EcoSta 2024: Start Registration
View Submission - EcoSta2024
A0195
Title: Determinants of the retention intention of teachers: Evidence from a multilevel model using TALIS data Authors:  Mike Smet - KU Leuven (Belgium) [presenting]
Abstract: Rising teacher turnover rates in various countries lead to teacher shortages in schools and reduced education quality. The aim is to investigate teacher retention determinants, aiding policy-makers in improving retention. It builds on literature highlighting factors such as gender, age, school type, job satisfaction, self-efficacy, discipline, school climate, stress, professional development, work conditions, compensation, and teacher-student relationships. Using a hierarchical linear model (HLM) to address the data's nested nature (teachers within schools, within regions), it examines teachers' intent to remain in the profession. Random intercepts at the school and region levels account for the nested structure.
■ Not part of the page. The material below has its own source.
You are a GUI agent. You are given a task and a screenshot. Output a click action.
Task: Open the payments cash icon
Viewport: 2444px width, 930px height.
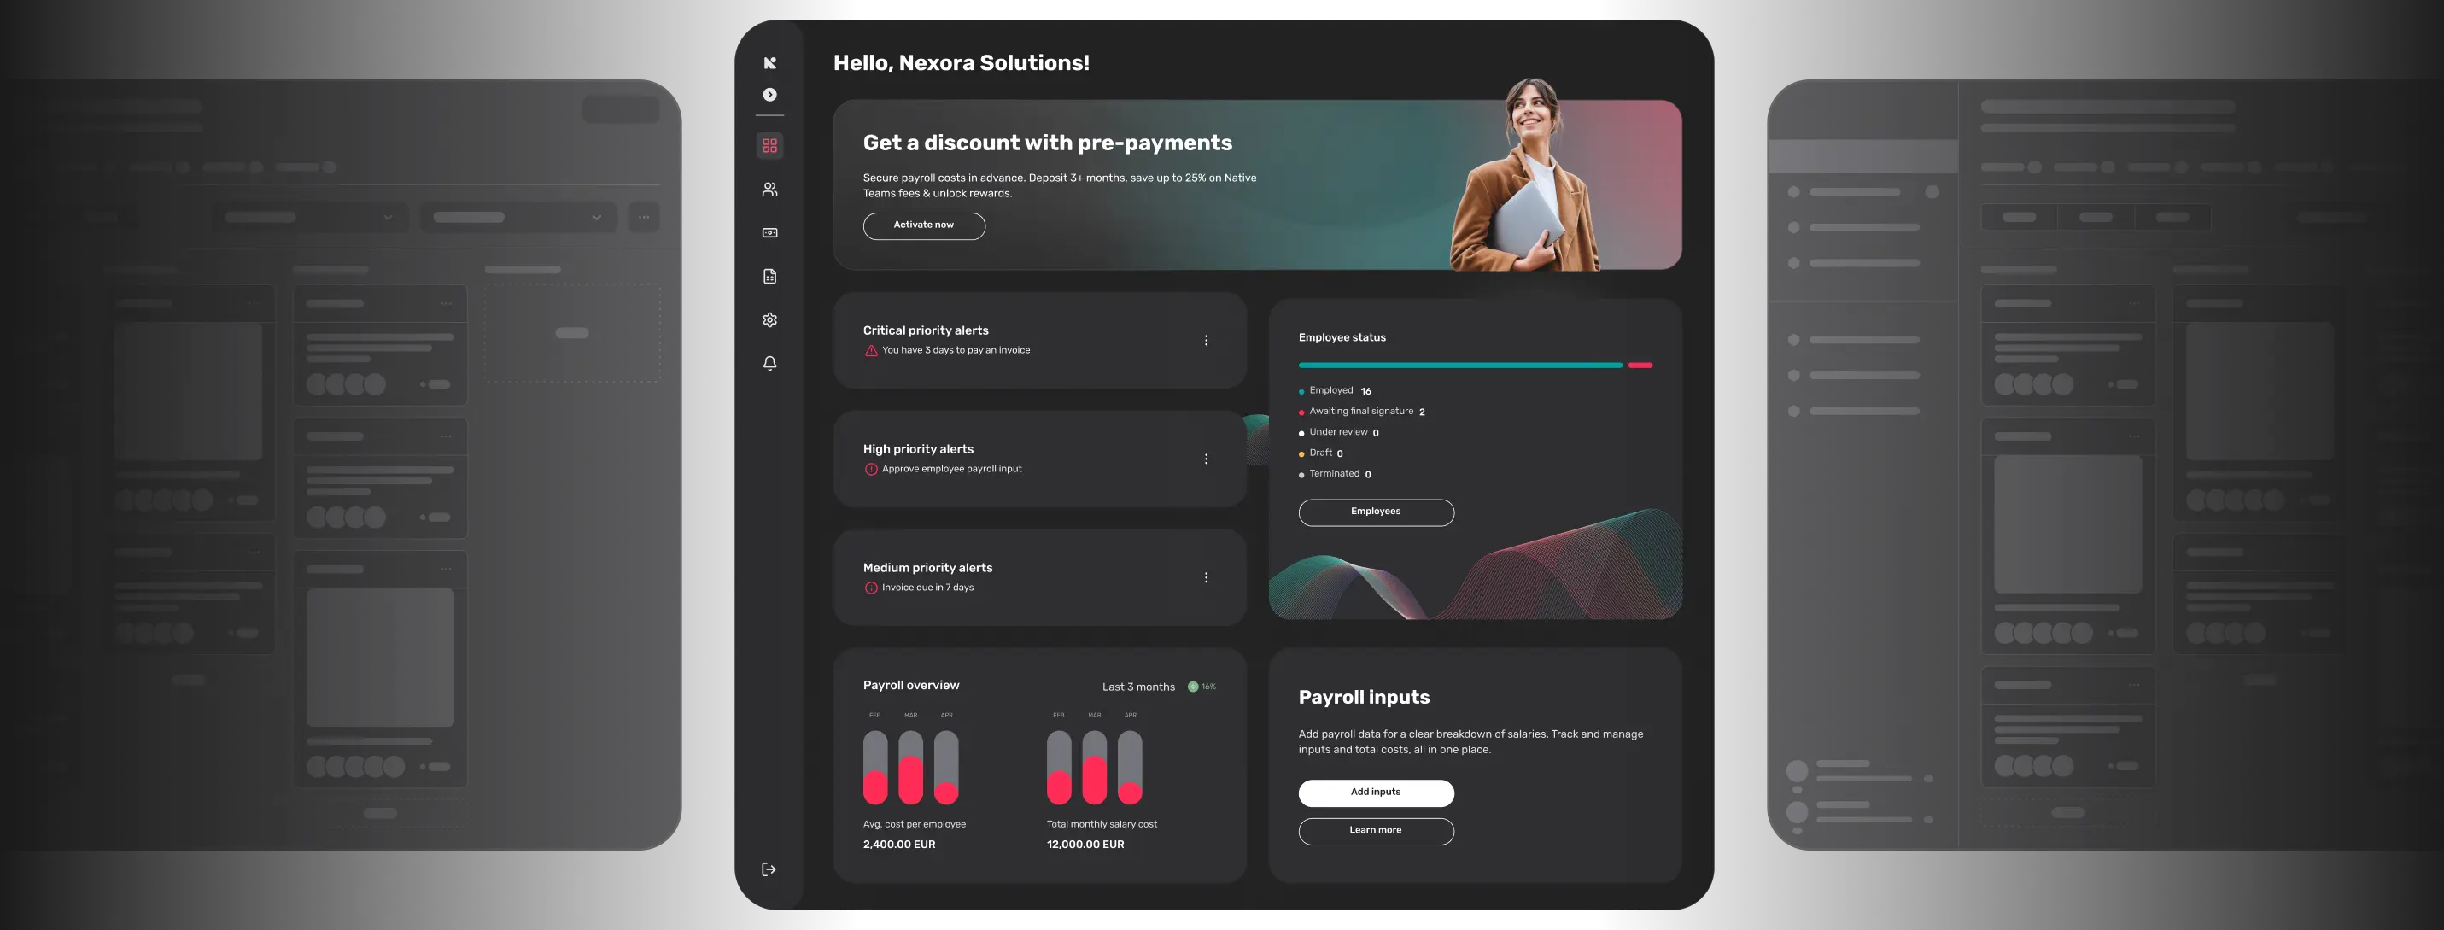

The dependent variable is the intention to continue working as a teacher (measured in years). Various predictors are included at both the teacher and school levels. Data is drawn from the OECD's TALIS 2018 survey, involving 48,730 teachers across 3,128 schools in 20 countries. Findings indicate crucial roles of individual factors like gender, age, education, contract type, motivation, professional development, self-efficacy, and workplace well-being in retention. Additionally, school factors like climate, special needs student ratio, and location are impactful. Conversely, school size, delinquency rate, and certain stress factors are not significant in predicting retention.